** Requisiti del compito **
Nel brano selezionato sulla casa di Bambolaia, a che cosa viene paragonata la casa per il modo in cui accoglie?

** Brano selezionato **
▬▬▬▬▬▬
Casa di Bambolaia, casa di donne

Non casa di bambole, ma casa di Bambolaia, casa di donna integra e protagonista. Ognuna diversa, ognuna im-perfetta, ognuna specchio e mani intrecciate.

Figlia, Madre, Sorella. Amazzone, Levatrice e Strega. Fatta a pezzi per risorgere intera, pregna di sangue, latte e Vita. Succosa, lucente, splendida Donna, Croccante e matura, giovane vecchia giovane, madrefiglia, questa casa è per te.

Dall’Alba al Tramonto, nella danza ciclica della tua vita, questa casa ti apre le braccia e ti consola. Questa casa ti accoglie come un utero caldo e ti espelle quando tu sei pronta a respirare con i tuoi polmoni l’aria di fuori.

Casa di ocra e malva, casa di colori, polveri e antiche miscele. Casa di spezie e profumi, casa di cucina, casa in cui lievita il pane e qualcosa borbotta sempre sul fuoco. Casa di gomitoli e matasse, di tempo lento e di trasformazione.

Casa liquida che si fa e si disfa. Casa di teli stesi ad asciugare e rose fiorite, lavanda essiccata e luce di elicriso. Casa di mani e voci e che cullano, casa di cuori in ascolto.
▬▬▬▬▬▬
** Righe fornite **
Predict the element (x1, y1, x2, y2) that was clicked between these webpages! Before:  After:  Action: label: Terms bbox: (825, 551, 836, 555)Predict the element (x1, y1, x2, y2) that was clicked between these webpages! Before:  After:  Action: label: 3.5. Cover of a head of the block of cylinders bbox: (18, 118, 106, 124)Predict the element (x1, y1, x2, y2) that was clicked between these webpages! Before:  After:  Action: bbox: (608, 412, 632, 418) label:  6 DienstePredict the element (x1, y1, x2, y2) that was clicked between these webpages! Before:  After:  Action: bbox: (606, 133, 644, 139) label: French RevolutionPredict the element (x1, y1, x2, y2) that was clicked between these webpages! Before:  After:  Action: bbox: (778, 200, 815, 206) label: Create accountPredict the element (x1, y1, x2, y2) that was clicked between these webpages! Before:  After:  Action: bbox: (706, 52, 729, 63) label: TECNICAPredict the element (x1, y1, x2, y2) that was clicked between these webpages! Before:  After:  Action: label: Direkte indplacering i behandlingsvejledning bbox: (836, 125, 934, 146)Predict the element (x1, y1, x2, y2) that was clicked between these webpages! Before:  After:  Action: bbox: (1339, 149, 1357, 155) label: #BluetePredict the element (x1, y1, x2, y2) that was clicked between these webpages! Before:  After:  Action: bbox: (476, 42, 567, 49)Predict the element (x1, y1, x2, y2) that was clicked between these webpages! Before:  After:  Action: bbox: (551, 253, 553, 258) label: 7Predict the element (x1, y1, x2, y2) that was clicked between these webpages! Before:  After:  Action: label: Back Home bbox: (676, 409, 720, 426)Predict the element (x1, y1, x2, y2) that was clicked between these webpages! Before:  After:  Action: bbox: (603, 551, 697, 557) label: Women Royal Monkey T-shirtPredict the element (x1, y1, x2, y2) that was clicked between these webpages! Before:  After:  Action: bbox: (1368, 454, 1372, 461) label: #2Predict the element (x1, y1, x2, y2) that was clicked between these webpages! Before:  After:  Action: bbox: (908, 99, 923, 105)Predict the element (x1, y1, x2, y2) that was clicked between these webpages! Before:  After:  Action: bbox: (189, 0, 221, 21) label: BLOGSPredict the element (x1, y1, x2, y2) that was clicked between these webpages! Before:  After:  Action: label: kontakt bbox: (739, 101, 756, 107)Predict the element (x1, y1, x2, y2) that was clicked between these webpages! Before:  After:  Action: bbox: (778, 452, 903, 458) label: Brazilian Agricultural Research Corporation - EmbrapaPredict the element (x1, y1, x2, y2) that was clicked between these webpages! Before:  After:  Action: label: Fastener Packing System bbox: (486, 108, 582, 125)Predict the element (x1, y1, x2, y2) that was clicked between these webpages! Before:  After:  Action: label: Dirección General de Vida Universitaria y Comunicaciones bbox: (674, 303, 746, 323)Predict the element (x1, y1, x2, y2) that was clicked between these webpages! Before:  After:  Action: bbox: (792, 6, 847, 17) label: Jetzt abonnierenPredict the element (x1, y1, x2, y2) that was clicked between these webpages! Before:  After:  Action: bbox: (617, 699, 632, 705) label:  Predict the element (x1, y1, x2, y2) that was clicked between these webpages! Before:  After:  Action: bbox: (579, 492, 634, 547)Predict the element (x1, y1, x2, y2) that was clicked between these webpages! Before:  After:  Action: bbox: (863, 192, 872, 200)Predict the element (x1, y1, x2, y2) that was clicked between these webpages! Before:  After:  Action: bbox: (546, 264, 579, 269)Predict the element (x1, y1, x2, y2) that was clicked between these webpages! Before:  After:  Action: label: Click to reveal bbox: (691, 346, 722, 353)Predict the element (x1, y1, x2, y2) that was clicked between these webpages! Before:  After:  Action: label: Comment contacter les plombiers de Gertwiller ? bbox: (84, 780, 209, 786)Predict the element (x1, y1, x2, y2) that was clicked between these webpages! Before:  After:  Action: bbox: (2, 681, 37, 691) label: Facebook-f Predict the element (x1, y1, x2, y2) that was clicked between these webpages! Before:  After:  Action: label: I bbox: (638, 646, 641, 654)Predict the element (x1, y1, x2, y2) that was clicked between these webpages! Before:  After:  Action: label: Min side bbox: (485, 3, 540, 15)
▬▬▬▬▬▬
** Soluzione **
A un utero caldo.